How do I remove ï»¿ from the beginning of a file?

D

23

170

I have a CSS file that looks fine when I open it using gedit, but when it's read by PHP (to merge all the CSS files into one), this CSS has the following characters prepended to it: ï»¿

PHP removes all whitespace, so a random ï»¿ in the middle of the code messes up the entire thing. As I mentioned, I can't actually see these characters when I open the file in gedit, so I can't remove them very easily.

I googled the problem, and there is clearly something wrong with the file encoding, which makes sense being as I've been shifting the files around to different Linux/Windows servers via ftp and rsync, with a range of text editors. I don't really know much about character encoding though, so help would be appreciated.

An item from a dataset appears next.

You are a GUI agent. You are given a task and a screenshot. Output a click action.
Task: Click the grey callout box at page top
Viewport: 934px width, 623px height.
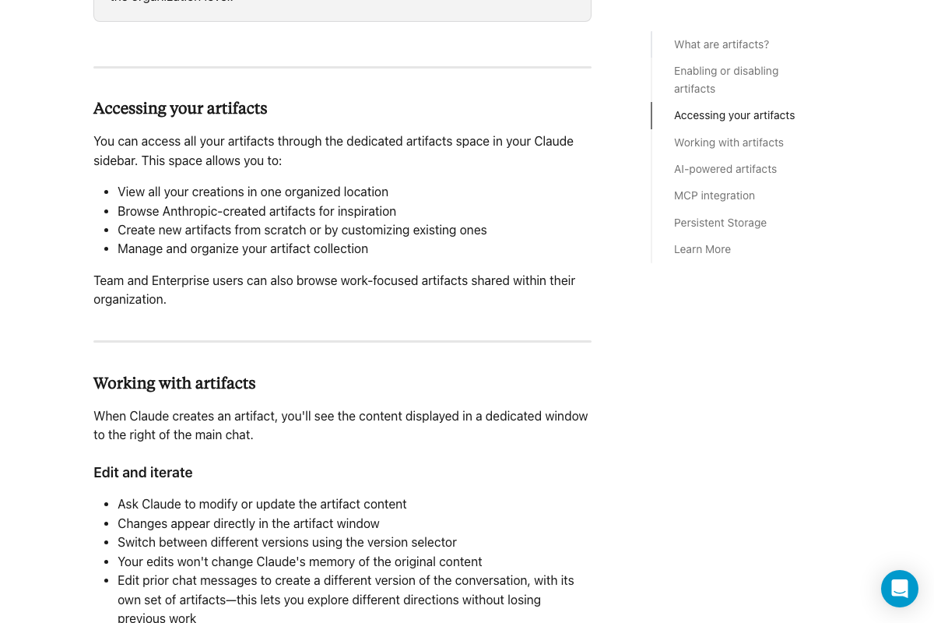[342, 6]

If it helps, the file is being saved in UTF-8 format, and gedit won't let me save it in ISO-8859-15 format (the document contains one or more characters that cannot be encoded using the specified character encoding). I tried saving it with Windows and Linux line endings, but neither helped.

Dodds answered 15/7, 2010 at 13:35 Comment(3)

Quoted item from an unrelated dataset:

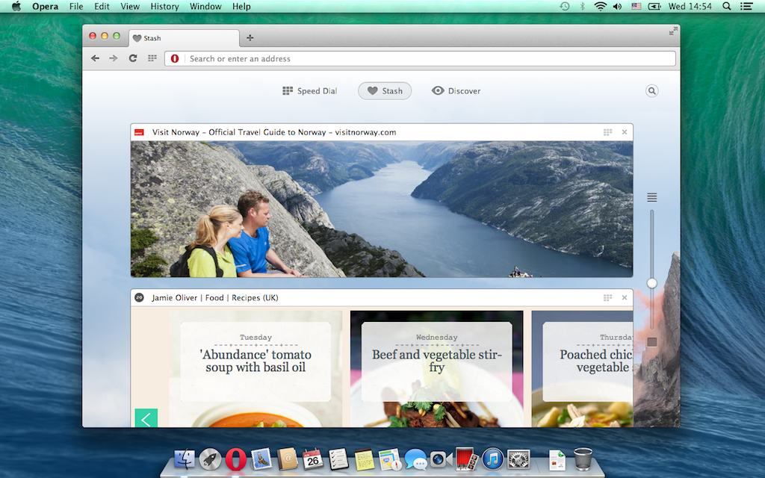Open the History menu
The width and height of the screenshot is (765, 478).
[164, 7]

This appears to solve the problem. 95isalive.com/expression/index.html – Seineetmarne 5/9, 2011 at 9:46

Somebody strip us off the BOM – Gaptoothed 5/9, 2011 at 9:46

https://mcmap.net/q/145099/-how-do-i-remove-the-character-quot-239-187-191-quot-from-the-beginning-of-a-text-file-in-c/995714 – Coffeepot 30/9, 2015 at 9:52

U

168

Three words for you:

Byte Order Mark (BOM)

That's the representation for the UTF-8 BOM in ISO-8859-1. You have to tell your editor to not use BOMs or use a different editor to strip them out.

To automatize the BOM's removal you can use awk as shown in this question.

As another answer says, the best would be for PHP to actually interpret the BOM correctly, for that you can use mb_internal_encoding(), like this:

 <?php
   //Storing the previous encoding in case you have some other piece 
   //of code sensitive to encoding and counting on the default value.      
   $previous_encoding = mb_internal_encoding();

   //Set the encoding to UTF-8, so when reading files it ignores the BOM       
   mb_internal_encoding('UTF-8');

   //Process the CSS files...

   //Finally, return to the previous encoding
   mb_internal_encoding($previous_encoding);

   //Rest of the code...
  ?>

Unsuccess answered 15/7, 2010 at 13:37 Comment(8)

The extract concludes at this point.